Recommended strategy for parsing ad-hoc if/else syntax in Java?

(Sorry, not sure if ad-hoc is the right word here ... open for a better suggestion)

I'm trying to parse the Galaxy ToolConfig XML CLI tool wrapper format in a Java app, for replicating (in part) the behaviour of the Galaxy software itself.

The format includes some "free-text" if/else clauses, inside the command tag (that's the only place they occur, AFAIK):

...
<command interpreter="python">
  sam_to_bam.py
    --input1=$source.input1
    --dbkey=${input1.metadata.dbkey} 
    #if $source.index_source == "history":
      --ref_file=$source.ref_file
    #else
      --ref_file="None"
    #end if
    --output1=$output1
    --index_dir=${GALAXY_DATA_INDEX_DIR}
</command>
...

What would be a recommended strategy for parsing this if/else structure into something that can be used to remodel the if/else logic in Java?

Is BNF/ANTLR overkill, better just to parse into some object structure, or? Any design patterns that would fit here? (Haven't worked with BNF/ANTLR before, but am willing to look into it if it will be worth it).

Solution

If you want to capture all the structure of the your input, a parser is the only way to go. One can code a parser manually top-down recursive, but there is little point in doing that, which is why parser generator tools exist; use them.

Regarding the #if #then #else: if that's the only structure you want to capture, then you need only a pretty primitive grammar that also allows tokens containing arbitrary text to pick up the goo between the #if#then#else constructs as a blob of text.

If you want to capture all code structure, and the conditionals are only allowed in certain places, then their existence can be simply integrated into whatever BNF you are using.

——

EXERCISE PROMPT: Continue the thread on parsing the Galaxy if/else command syntax in Java, starting after its final sentence. The listing has nothing to do with the thread above.

ENTRIES SHOWN:

——

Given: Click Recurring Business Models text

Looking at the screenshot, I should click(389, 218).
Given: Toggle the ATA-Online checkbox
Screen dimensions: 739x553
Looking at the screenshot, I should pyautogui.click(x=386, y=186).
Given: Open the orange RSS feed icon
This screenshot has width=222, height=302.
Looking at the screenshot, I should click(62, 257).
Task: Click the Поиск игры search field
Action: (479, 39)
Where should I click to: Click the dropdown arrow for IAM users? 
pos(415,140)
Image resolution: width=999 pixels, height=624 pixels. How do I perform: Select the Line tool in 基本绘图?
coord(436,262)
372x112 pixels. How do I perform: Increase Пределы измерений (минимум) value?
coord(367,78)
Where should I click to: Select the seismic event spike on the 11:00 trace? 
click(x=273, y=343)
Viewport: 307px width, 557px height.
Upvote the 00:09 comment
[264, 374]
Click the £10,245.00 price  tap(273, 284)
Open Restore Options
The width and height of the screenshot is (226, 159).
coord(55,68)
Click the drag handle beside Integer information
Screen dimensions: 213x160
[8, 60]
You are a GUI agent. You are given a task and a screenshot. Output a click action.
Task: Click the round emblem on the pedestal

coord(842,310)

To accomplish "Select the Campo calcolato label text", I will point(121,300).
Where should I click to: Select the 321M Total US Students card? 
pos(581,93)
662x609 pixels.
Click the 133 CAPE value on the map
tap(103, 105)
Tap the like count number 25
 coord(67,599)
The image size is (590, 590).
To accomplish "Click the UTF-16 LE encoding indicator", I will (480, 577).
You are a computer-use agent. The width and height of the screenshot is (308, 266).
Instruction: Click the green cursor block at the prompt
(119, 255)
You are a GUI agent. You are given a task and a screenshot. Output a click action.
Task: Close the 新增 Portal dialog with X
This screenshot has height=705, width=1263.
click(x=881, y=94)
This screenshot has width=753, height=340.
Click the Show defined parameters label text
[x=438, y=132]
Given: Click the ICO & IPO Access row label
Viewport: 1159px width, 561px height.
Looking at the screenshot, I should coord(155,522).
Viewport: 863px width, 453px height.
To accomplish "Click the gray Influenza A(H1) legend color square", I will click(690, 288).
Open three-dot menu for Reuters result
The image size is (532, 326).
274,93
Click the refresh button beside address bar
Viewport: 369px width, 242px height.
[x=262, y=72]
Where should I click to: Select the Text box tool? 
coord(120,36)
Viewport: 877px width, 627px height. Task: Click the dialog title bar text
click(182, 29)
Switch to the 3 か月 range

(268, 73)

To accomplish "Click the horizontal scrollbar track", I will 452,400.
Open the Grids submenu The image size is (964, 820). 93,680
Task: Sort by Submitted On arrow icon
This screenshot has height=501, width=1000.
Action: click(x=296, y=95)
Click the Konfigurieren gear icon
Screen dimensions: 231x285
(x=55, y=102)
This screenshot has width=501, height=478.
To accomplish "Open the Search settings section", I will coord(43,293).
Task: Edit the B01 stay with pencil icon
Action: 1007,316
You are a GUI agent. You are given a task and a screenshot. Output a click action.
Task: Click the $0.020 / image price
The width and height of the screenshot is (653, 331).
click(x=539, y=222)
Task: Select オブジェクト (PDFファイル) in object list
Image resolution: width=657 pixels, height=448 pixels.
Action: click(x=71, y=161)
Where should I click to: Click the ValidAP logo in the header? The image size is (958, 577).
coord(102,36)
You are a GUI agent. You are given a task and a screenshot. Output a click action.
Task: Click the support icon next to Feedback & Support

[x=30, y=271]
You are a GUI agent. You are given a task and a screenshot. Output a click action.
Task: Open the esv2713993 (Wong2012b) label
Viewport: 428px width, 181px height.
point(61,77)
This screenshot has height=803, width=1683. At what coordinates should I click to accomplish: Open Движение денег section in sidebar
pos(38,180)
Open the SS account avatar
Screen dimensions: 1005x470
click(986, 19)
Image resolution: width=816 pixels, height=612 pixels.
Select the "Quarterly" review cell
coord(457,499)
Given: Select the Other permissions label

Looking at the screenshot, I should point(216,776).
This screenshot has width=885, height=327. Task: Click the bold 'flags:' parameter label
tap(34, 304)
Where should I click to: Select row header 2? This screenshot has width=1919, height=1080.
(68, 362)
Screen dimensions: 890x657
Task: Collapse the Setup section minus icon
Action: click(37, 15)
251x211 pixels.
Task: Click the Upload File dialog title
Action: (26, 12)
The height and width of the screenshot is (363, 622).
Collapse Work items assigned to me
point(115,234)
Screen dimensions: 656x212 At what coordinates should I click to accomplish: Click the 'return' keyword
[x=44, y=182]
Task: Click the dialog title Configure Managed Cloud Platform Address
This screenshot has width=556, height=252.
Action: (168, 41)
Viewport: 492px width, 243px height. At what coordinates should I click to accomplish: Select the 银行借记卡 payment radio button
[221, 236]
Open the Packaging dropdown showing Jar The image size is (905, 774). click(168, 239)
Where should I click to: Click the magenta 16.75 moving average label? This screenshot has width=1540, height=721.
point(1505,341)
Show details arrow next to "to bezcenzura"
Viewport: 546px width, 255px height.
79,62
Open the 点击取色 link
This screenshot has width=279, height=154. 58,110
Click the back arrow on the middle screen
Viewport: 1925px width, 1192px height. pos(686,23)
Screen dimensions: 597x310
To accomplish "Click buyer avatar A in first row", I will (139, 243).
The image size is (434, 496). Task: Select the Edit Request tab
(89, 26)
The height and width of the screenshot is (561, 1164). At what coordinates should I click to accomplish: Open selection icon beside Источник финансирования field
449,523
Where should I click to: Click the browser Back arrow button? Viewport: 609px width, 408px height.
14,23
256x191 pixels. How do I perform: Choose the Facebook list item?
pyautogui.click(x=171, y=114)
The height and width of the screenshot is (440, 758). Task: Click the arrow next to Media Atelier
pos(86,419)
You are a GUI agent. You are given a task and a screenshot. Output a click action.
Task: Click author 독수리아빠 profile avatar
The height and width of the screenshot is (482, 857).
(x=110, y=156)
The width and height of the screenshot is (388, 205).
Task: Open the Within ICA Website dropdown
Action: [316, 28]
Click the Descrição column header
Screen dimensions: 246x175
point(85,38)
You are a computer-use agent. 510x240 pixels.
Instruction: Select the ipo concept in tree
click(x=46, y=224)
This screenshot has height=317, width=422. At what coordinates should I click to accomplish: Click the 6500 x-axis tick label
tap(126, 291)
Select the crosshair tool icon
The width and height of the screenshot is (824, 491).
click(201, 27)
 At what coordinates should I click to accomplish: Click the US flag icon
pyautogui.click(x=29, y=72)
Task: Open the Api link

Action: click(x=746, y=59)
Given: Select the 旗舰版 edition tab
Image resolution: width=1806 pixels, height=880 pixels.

——

EXERCISE RESPONSE:
If, as I suspect, these can occur anywhere ("ad hoc"? the #if follows C preprocessor style, and those conditionals can occur virtually anywhere in the input stream), then parsing the text and retaining the conditionals is presently at the bleeding edge of what state of the art parsing can do. This is the standard C-preprocessing disease, and there have been no good solutions to this. Standard parser generators pretty can't help in this case. (Hand coded parsers don't fare better here either; the same kind of solution has to be used in either case).

One of the recent schemes (just reported as PhD research results in the last few months) to handle this is to fork the parse whenever a #if token is found to handle #if, and #else, and join when #endif is found; then you need a way to fuse to the generated subtrees typically as ambiguous subtrees marked with which arm of the conditional.

If you want to get on with your life, I suggest you simply insist that these conditionals occur in well-defined places in your grammar, and put up with the occasional complaint from people that write unstructured preprocessor directives. ("You wrote crazy code? Sorry, my tool doesn't handle it").